The passage of time, the routine, the busy daily life mean that some couples, very close at first, end up only exchanging three words during the evening. How can we explain this gradual change in behavior? And how to fix it?
Caring for each other, showing gestures of affection and love to each other on a daily basis… A happy and loving couple punctuates their daily lives with signs of affection and tenderness. But sometimes over time, these small gestures are forgotten and the couple slips into a sort of “shared accommodation”.
It is sometimes difficult to step back and understand how your relationship, once so happy, turned into a sort of shared accommodation with your partner. In reality, it is a mutual withdrawal. “Instead of having difficult conversations and turning to each other for physical contact and comfort, both partners learned to curb their own needs or become ‘self-sufficient’ ” analyzes Tasha Selter for Psychology Today.

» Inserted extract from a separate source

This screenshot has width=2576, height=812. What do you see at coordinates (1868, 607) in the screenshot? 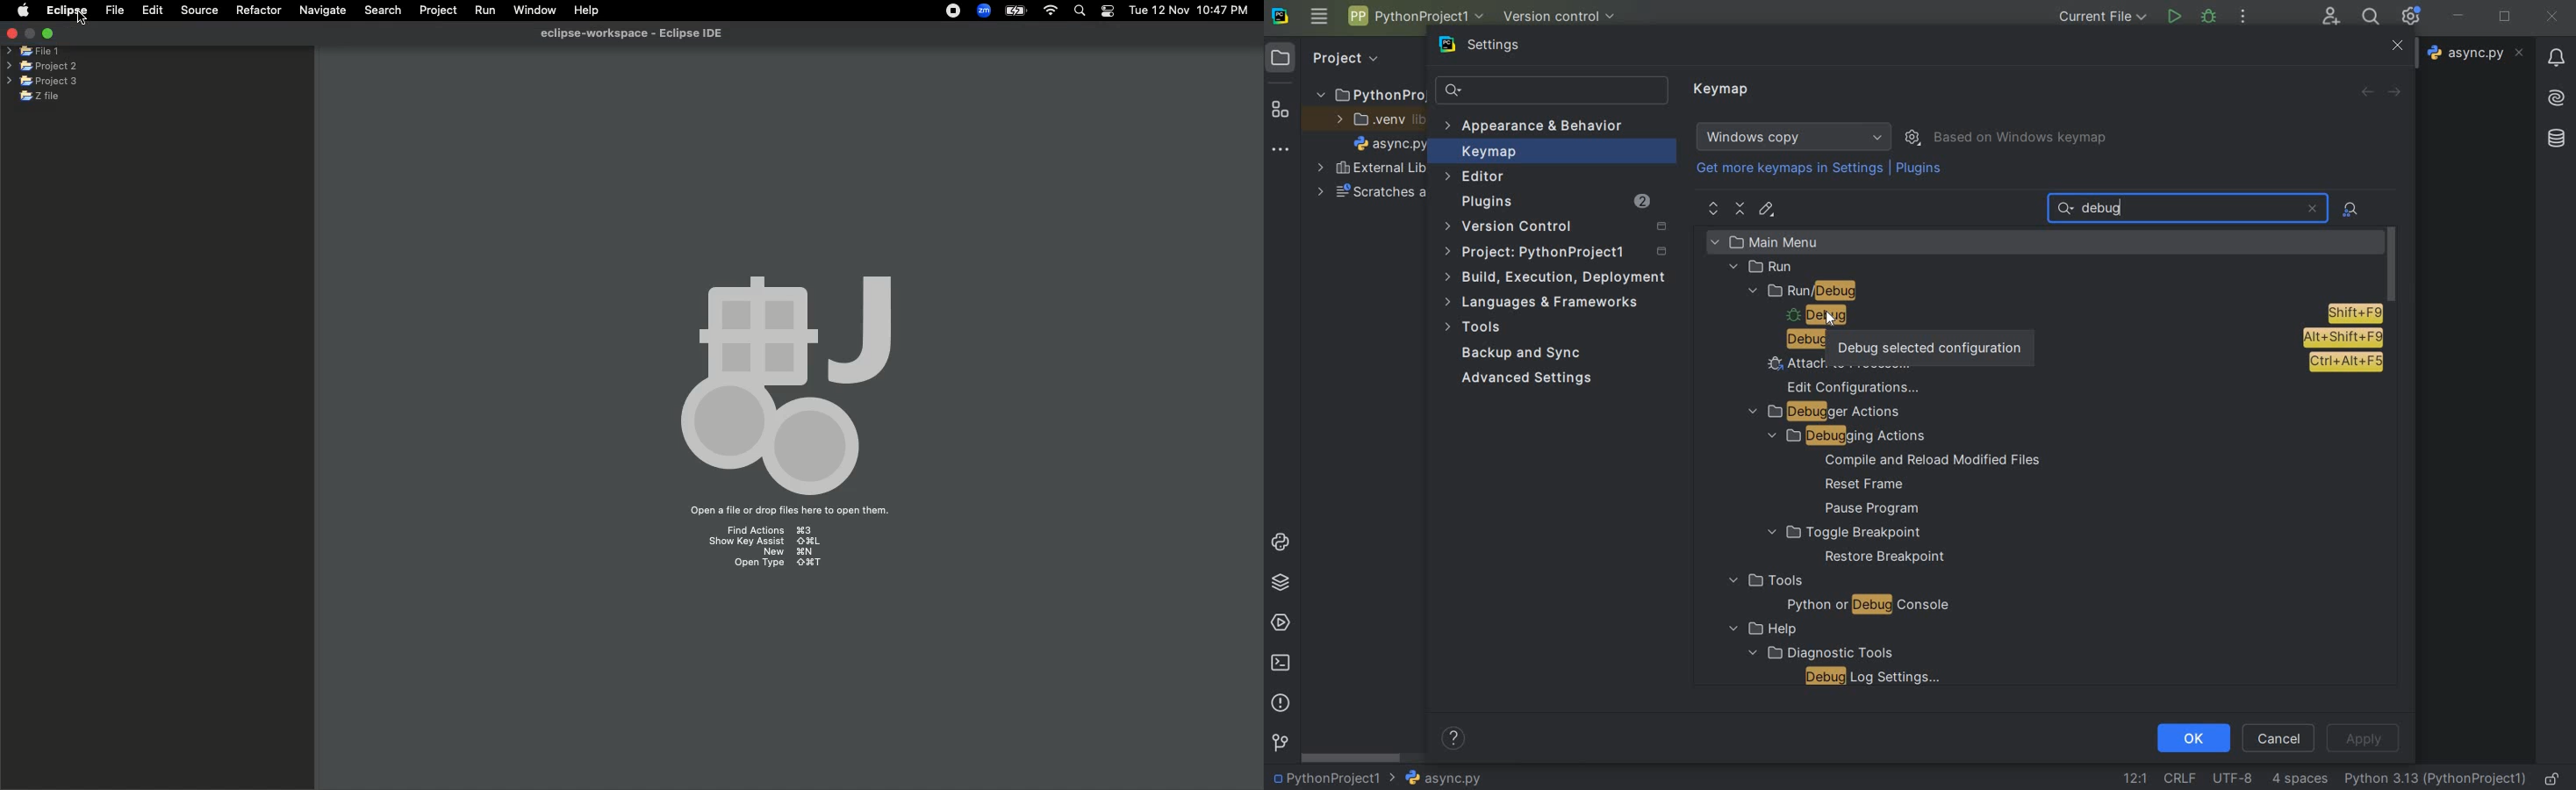
I see `python or debug console` at bounding box center [1868, 607].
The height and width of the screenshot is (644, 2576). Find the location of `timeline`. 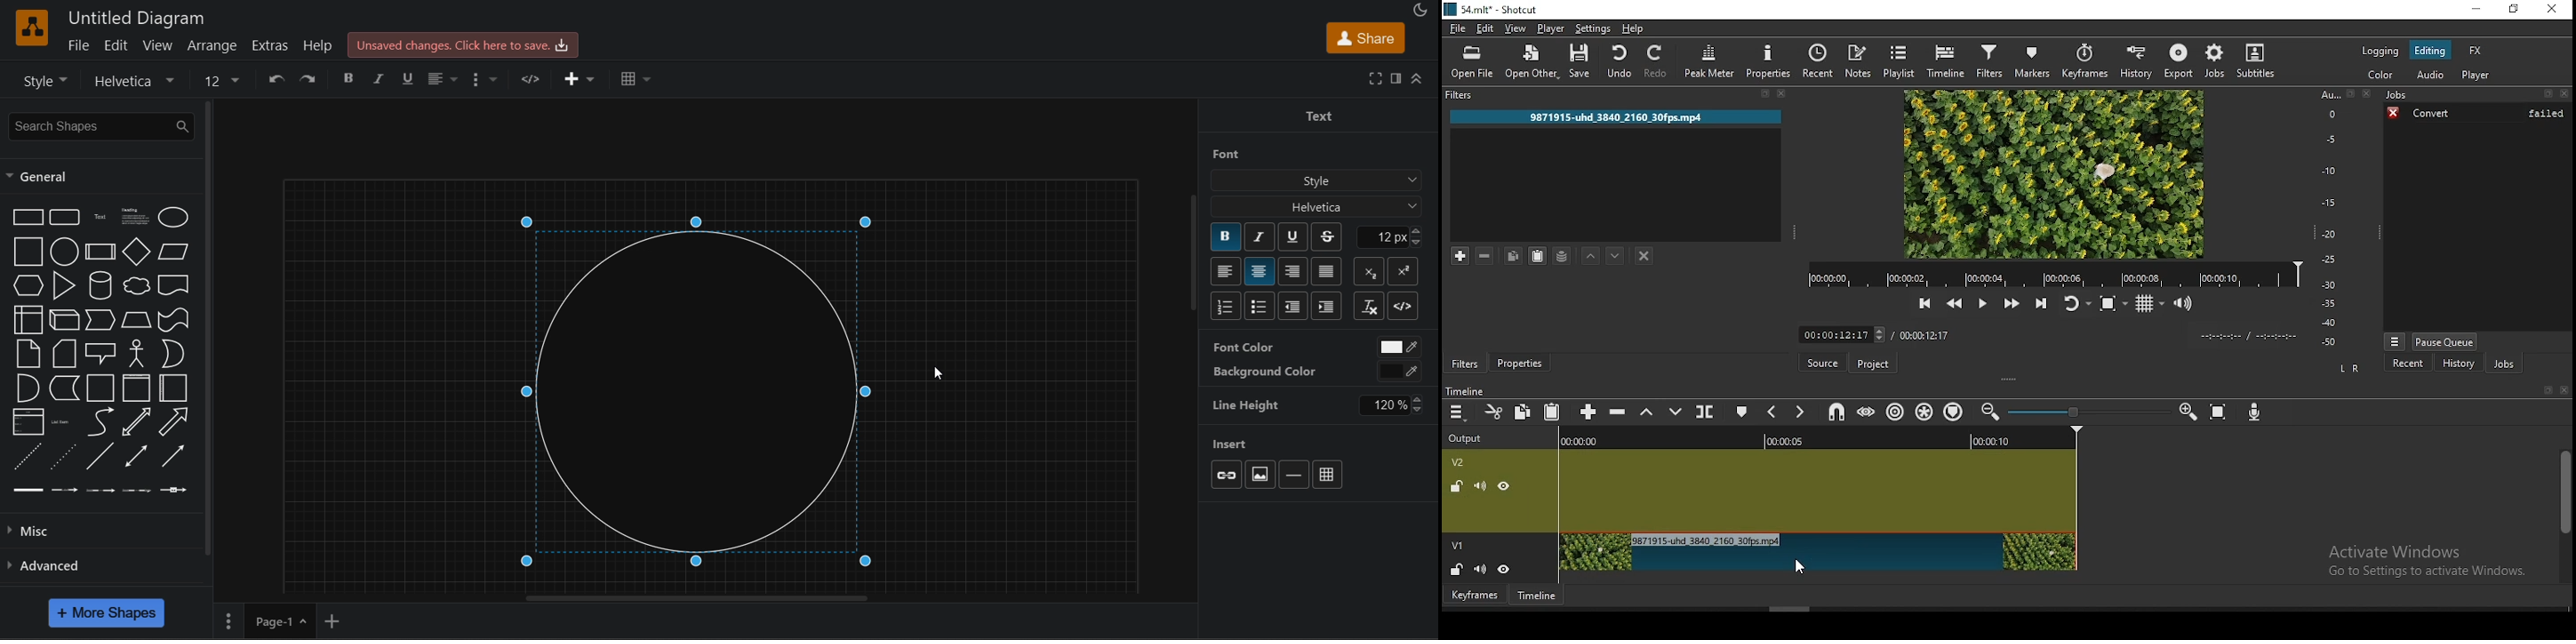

Over time, this builds a relationship where each partner learns to turn away from the other. Ultimately, with two spouses who end up feeling lonely and “like roommates” in their own relationship. If nothing is put in place to change this, these couples end up growing apart over time.
When we listen to people who experience this, they explain being afraid of “not being loved, accepted or heard” by others. To remedy this, both partners must get back into the habit of turning towards each other, to find signs of affection and once again share moments of intimacy and love together.
“If you want to break this pattern and feel closer to your partner, you need to stop avoiding difficult conversations. You need to start opening up about your feelings and needs.” recommends Tasha Selter.
Ask to spend time with your spouse
The expert advises to ask things clearly. “For example, you could say, ‘I notice that I’ve been turning away from you lately and I want to break that pattern and share more about how I’m feeling. I miss you, and what I think I need is to move on. time with you tonight Could we spend the evening together?“.
Coming back to the other is learned. Show your partner that they can lean on you for emotional support and ask them to do the same for you.